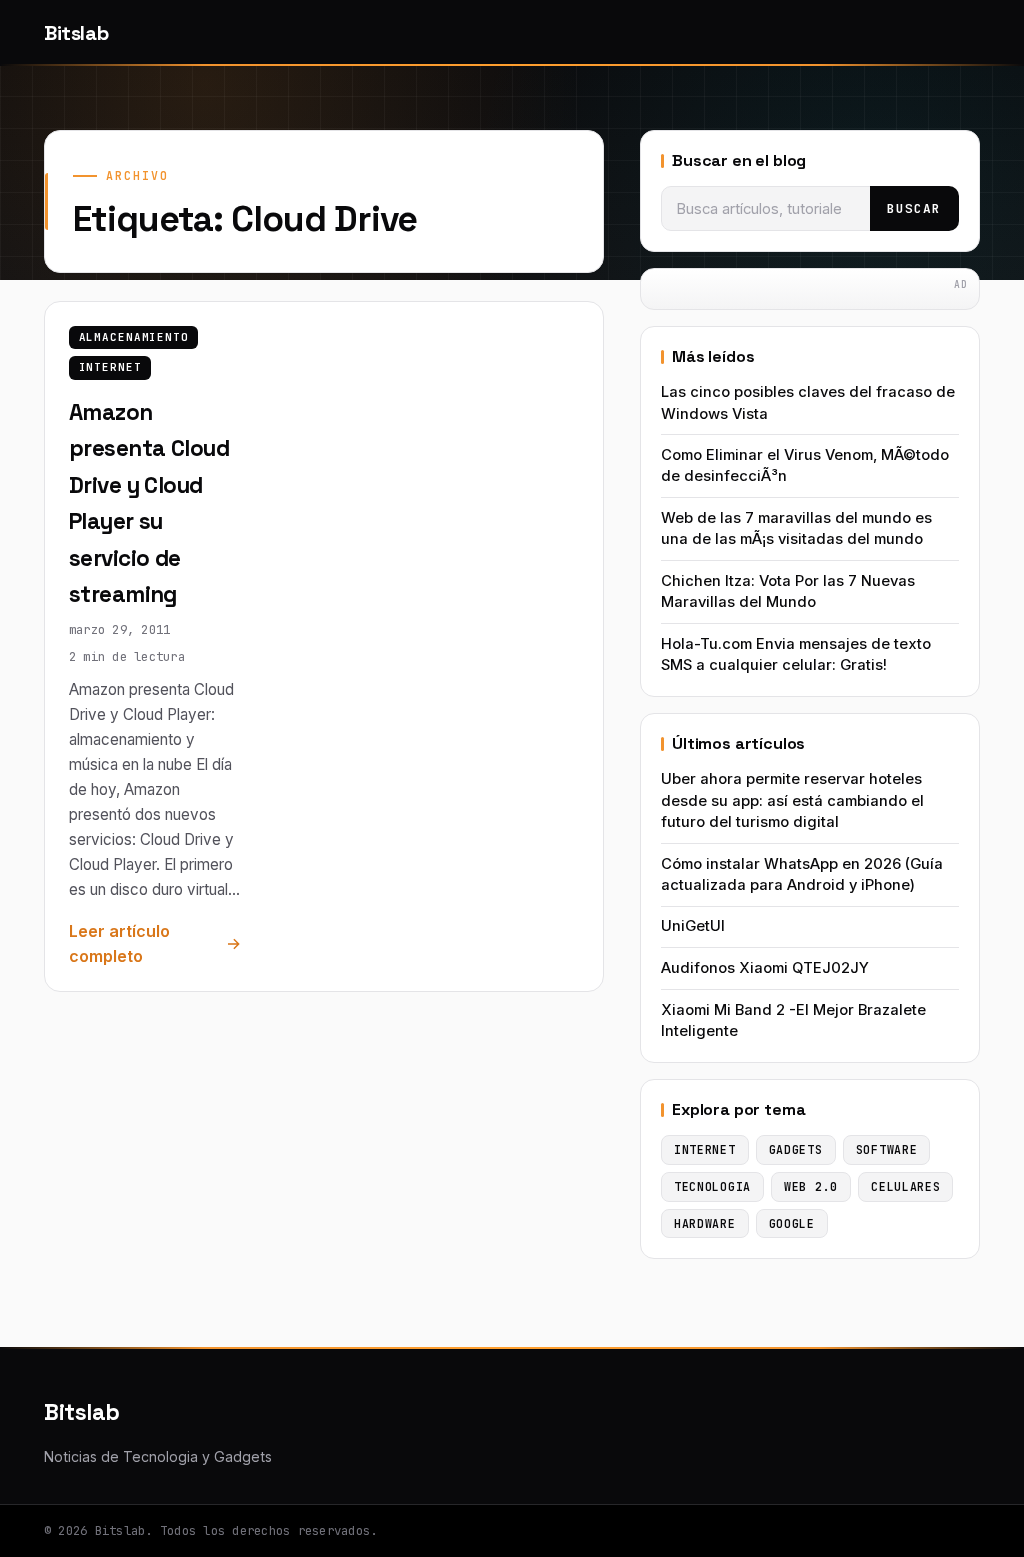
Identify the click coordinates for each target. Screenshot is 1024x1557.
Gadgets (796, 1149)
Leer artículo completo (119, 944)
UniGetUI (693, 926)
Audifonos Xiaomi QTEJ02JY (765, 968)
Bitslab (76, 33)
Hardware (705, 1223)
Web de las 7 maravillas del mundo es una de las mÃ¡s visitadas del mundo (796, 528)
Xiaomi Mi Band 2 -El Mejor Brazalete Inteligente (793, 1020)
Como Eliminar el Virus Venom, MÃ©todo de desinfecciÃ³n (805, 465)
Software (887, 1149)
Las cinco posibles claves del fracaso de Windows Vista (808, 402)
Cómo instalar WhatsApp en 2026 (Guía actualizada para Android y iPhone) (802, 874)
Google (792, 1223)
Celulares (905, 1186)
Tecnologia (712, 1186)
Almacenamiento (134, 337)
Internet (110, 367)
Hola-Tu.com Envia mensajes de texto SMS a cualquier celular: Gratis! (796, 654)
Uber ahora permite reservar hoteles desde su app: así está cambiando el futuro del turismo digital (792, 800)
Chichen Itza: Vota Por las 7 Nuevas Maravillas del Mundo (788, 591)
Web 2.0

Required work → An exact copy of the lines from the one with "Chichen Itza: Vota" through the final line of the entries is the whole answer.

Answer section →
Chichen Itza: Vota Por las 7 Nuevas Maravillas del Mundo (788, 591)
Web 2.0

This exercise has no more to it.